[Pixel coordinate grounding data]
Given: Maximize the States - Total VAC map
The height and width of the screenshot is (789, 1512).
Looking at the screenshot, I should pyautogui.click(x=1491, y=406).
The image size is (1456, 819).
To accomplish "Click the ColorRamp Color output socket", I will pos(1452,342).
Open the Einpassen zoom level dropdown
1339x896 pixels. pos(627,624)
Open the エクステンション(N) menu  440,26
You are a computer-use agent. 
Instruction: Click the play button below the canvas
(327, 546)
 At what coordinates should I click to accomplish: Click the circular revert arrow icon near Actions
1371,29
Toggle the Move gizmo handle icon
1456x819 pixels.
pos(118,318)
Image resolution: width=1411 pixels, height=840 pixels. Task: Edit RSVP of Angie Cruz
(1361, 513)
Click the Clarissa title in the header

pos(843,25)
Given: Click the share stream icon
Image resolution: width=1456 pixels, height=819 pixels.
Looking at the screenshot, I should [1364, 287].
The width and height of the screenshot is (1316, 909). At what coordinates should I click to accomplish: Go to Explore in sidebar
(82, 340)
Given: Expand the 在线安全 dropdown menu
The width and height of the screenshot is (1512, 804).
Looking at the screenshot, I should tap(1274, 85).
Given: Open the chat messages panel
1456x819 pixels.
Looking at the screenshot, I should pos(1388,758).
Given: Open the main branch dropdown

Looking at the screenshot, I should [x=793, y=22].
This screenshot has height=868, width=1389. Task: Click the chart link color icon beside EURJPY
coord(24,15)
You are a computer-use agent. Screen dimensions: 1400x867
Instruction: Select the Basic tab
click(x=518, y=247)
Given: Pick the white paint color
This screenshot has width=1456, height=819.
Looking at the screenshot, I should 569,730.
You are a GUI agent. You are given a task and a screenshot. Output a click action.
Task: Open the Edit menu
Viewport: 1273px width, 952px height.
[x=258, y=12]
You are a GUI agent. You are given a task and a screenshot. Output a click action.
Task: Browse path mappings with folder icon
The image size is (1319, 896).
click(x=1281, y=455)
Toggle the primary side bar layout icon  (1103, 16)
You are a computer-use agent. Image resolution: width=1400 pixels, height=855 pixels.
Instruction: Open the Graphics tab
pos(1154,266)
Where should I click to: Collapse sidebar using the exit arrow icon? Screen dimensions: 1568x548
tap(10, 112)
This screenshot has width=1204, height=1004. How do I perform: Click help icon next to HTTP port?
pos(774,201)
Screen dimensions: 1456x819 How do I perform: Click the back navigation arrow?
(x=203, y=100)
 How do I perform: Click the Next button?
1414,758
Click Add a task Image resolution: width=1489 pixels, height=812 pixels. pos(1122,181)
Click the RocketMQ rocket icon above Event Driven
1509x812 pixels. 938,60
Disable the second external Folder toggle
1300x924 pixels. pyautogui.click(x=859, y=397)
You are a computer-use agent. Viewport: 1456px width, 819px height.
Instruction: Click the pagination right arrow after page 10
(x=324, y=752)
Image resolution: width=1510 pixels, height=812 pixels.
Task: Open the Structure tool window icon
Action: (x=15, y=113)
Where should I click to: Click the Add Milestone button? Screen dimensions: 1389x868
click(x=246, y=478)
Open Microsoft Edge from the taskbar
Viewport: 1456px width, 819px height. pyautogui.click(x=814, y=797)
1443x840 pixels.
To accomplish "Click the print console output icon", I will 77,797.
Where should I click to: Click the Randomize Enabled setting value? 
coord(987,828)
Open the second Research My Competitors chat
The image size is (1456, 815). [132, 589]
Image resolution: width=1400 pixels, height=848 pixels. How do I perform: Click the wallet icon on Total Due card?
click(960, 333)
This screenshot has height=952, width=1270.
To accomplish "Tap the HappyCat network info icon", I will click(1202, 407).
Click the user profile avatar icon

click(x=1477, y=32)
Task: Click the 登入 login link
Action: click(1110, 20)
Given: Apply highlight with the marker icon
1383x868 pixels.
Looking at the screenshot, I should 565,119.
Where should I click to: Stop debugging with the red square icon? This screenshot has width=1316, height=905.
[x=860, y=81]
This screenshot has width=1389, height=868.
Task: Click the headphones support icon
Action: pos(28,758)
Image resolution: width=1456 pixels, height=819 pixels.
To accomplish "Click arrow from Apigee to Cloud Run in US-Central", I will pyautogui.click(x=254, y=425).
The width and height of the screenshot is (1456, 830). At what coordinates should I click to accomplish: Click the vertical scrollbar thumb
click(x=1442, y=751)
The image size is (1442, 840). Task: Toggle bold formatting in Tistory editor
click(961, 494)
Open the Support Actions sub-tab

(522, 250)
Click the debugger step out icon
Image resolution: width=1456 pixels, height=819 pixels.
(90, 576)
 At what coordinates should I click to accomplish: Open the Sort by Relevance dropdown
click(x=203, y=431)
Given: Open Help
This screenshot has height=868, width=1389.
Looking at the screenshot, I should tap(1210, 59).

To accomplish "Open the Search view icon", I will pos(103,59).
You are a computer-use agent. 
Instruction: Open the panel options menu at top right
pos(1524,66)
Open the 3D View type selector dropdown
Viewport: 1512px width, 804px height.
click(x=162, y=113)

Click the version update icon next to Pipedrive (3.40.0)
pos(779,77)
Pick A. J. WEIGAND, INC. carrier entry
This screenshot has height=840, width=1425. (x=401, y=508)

◆ Your goal:
Please repeat every record above word for word.

◆ The completed task:
Given: Maximize the States - Total VAC map
The height and width of the screenshot is (789, 1512).
Looking at the screenshot, I should pyautogui.click(x=1491, y=406).
The image size is (1456, 819).
To accomplish "Click the ColorRamp Color output socket", I will pos(1452,342).
Open the Einpassen zoom level dropdown
1339x896 pixels. pos(627,624)
Open the エクステンション(N) menu  440,26
You are a computer-use agent. 
Instruction: Click the play button below the canvas
(327, 546)
 At what coordinates should I click to accomplish: Click the circular revert arrow icon near Actions
1371,29
Toggle the Move gizmo handle icon
1456x819 pixels.
pos(118,318)
Image resolution: width=1411 pixels, height=840 pixels. Task: Edit RSVP of Angie Cruz
(1361, 513)
Click the Clarissa title in the header

pos(843,25)
Given: Click the share stream icon
Image resolution: width=1456 pixels, height=819 pixels.
Looking at the screenshot, I should [1364, 287].
The width and height of the screenshot is (1316, 909). At what coordinates should I click to accomplish: Go to Explore in sidebar
(82, 340)
Given: Expand the 在线安全 dropdown menu
The width and height of the screenshot is (1512, 804).
Looking at the screenshot, I should tap(1274, 85).
Given: Open the chat messages panel
1456x819 pixels.
Looking at the screenshot, I should pos(1388,758).
Given: Open the main branch dropdown

Looking at the screenshot, I should [x=793, y=22].
This screenshot has height=868, width=1389. Task: Click the chart link color icon beside EURJPY
coord(24,15)
You are a computer-use agent. Screen dimensions: 1400x867
Instruction: Select the Basic tab
click(x=518, y=247)
Given: Pick the white paint color
This screenshot has width=1456, height=819.
Looking at the screenshot, I should 569,730.
You are a GUI agent. You are given a task and a screenshot. Output a click action.
Task: Open the Edit menu
Viewport: 1273px width, 952px height.
[x=258, y=12]
You are a GUI agent. You are given a task and a screenshot. Output a click action.
Task: Browse path mappings with folder icon
The image size is (1319, 896).
click(x=1281, y=455)
Toggle the primary side bar layout icon  (1103, 16)
You are a computer-use agent. Image resolution: width=1400 pixels, height=855 pixels.
Instruction: Open the Graphics tab
pos(1154,266)
Where should I click to: Collapse sidebar using the exit arrow icon? Screen dimensions: 1568x548
tap(10, 112)
This screenshot has width=1204, height=1004. How do I perform: Click help icon next to HTTP port?
pos(774,201)
Screen dimensions: 1456x819 How do I perform: Click the back navigation arrow?
(x=203, y=100)
 How do I perform: Click the Next button?
1414,758
Click Add a task Image resolution: width=1489 pixels, height=812 pixels. pos(1122,181)
Click the RocketMQ rocket icon above Event Driven
1509x812 pixels. 938,60
Disable the second external Folder toggle
1300x924 pixels. pyautogui.click(x=859, y=397)
You are a computer-use agent. Viewport: 1456px width, 819px height.
Instruction: Click the pagination right arrow after page 10
(x=324, y=752)
Image resolution: width=1510 pixels, height=812 pixels.
Task: Open the Structure tool window icon
Action: (x=15, y=113)
Where should I click to: Click the Add Milestone button? Screen dimensions: 1389x868
click(x=246, y=478)
Open Microsoft Edge from the taskbar
Viewport: 1456px width, 819px height. pyautogui.click(x=814, y=797)
1443x840 pixels.
To accomplish "Click the print console output icon", I will 77,797.
Where should I click to: Click the Randomize Enabled setting value? 
coord(987,828)
Open the second Research My Competitors chat
The image size is (1456, 815). [132, 589]
Image resolution: width=1400 pixels, height=848 pixels. How do I perform: Click the wallet icon on Total Due card?
click(960, 333)
This screenshot has height=952, width=1270.
To accomplish "Tap the HappyCat network info icon", I will click(1202, 407).
Click the user profile avatar icon

click(x=1477, y=32)
Task: Click the 登入 login link
Action: click(1110, 20)
Given: Apply highlight with the marker icon
1383x868 pixels.
Looking at the screenshot, I should 565,119.
Where should I click to: Stop debugging with the red square icon? This screenshot has width=1316, height=905.
[x=860, y=81]
This screenshot has width=1389, height=868.
Task: Click the headphones support icon
Action: pos(28,758)
Image resolution: width=1456 pixels, height=819 pixels.
To accomplish "Click arrow from Apigee to Cloud Run in US-Central", I will pyautogui.click(x=254, y=425).
The width and height of the screenshot is (1456, 830). At what coordinates should I click to accomplish: Click the vertical scrollbar thumb
click(x=1442, y=751)
The image size is (1442, 840). Task: Toggle bold formatting in Tistory editor
click(961, 494)
Open the Support Actions sub-tab

(522, 250)
Click the debugger step out icon
Image resolution: width=1456 pixels, height=819 pixels.
(90, 576)
 At what coordinates should I click to accomplish: Open the Sort by Relevance dropdown
click(x=203, y=431)
Given: Open Help
This screenshot has height=868, width=1389.
Looking at the screenshot, I should tap(1210, 59).

To accomplish "Open the Search view icon", I will pos(103,59).
You are a computer-use agent. 
Instruction: Open the panel options menu at top right
pos(1524,66)
Open the 3D View type selector dropdown
Viewport: 1512px width, 804px height.
click(x=162, y=113)

Click the version update icon next to Pipedrive (3.40.0)
pos(779,77)
Pick A. J. WEIGAND, INC. carrier entry
This screenshot has height=840, width=1425. (x=401, y=508)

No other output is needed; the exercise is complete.